[Stored records]
==============================
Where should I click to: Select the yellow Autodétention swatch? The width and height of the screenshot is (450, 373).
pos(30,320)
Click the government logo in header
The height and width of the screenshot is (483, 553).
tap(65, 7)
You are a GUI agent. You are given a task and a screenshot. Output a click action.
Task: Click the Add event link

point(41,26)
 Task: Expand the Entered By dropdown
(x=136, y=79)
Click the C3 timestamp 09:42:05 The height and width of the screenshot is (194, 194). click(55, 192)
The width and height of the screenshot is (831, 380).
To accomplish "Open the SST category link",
==============================
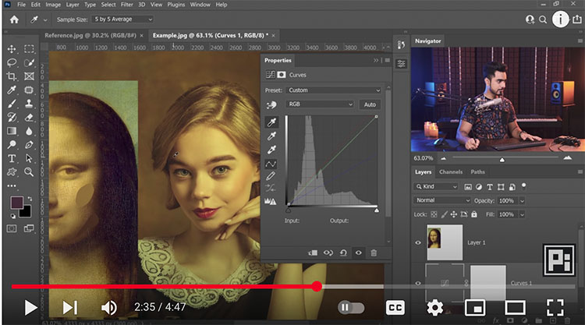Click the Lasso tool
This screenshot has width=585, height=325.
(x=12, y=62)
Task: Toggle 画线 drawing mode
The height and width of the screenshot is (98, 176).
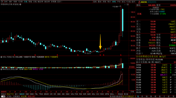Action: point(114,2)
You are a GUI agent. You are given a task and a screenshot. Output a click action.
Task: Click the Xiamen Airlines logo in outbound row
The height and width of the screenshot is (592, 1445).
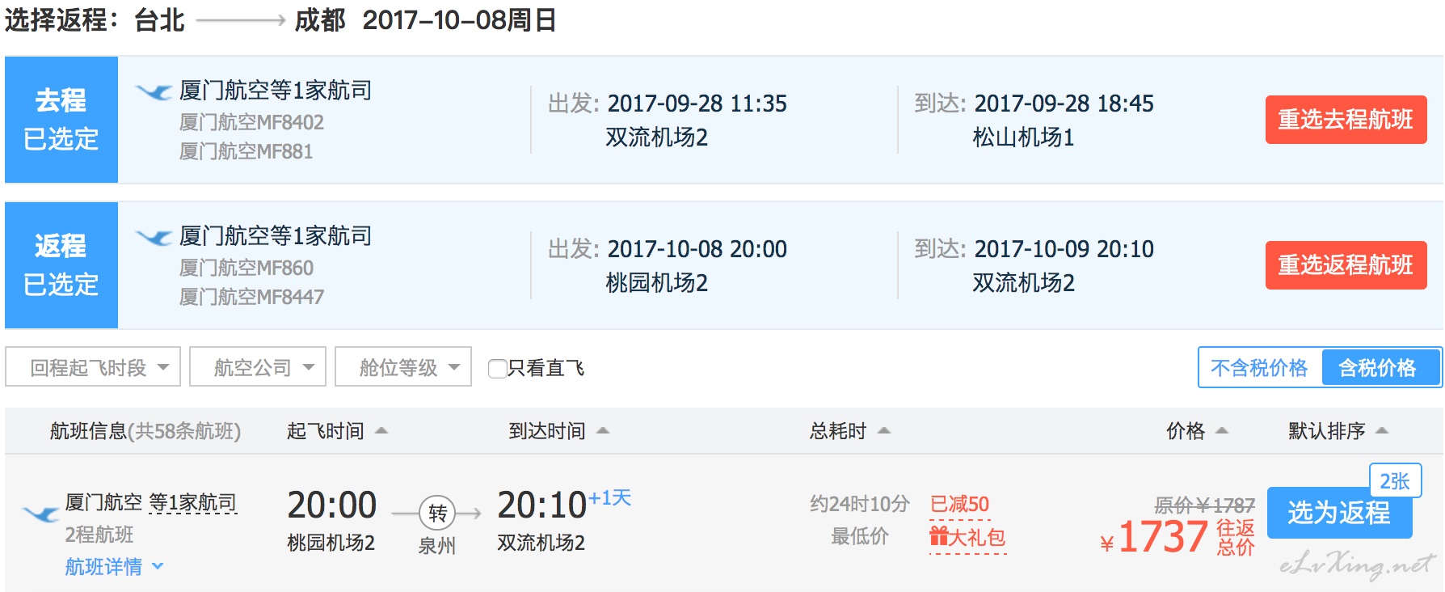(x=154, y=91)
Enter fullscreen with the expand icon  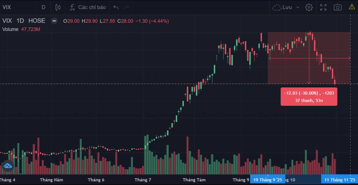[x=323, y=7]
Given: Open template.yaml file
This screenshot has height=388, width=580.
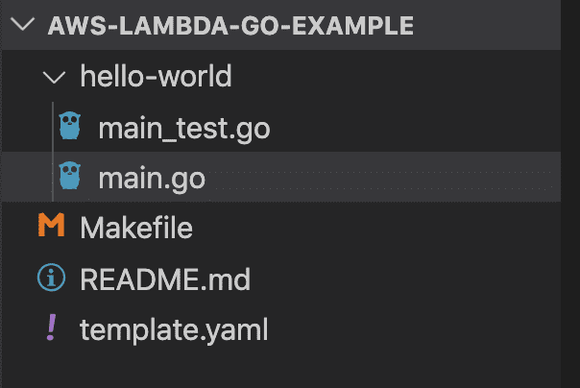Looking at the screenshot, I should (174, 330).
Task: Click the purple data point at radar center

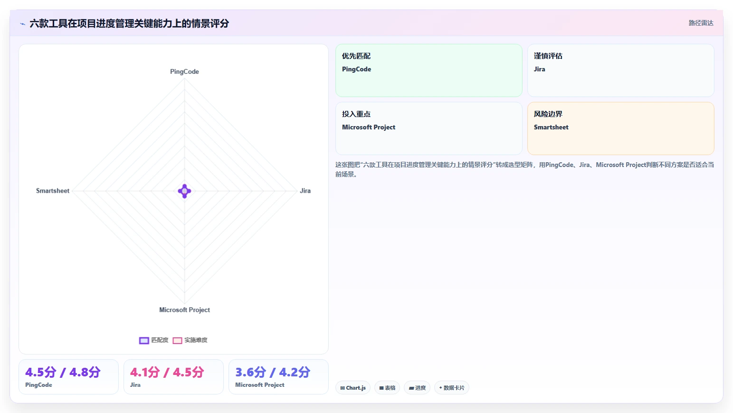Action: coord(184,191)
==============================
Activity: Only the lines of the data holding the string "logo" are wanted; copy each of them.

Solution for this problem:
Click the government logo in header
Task: Click the Xiamen Airlines logo in outbound row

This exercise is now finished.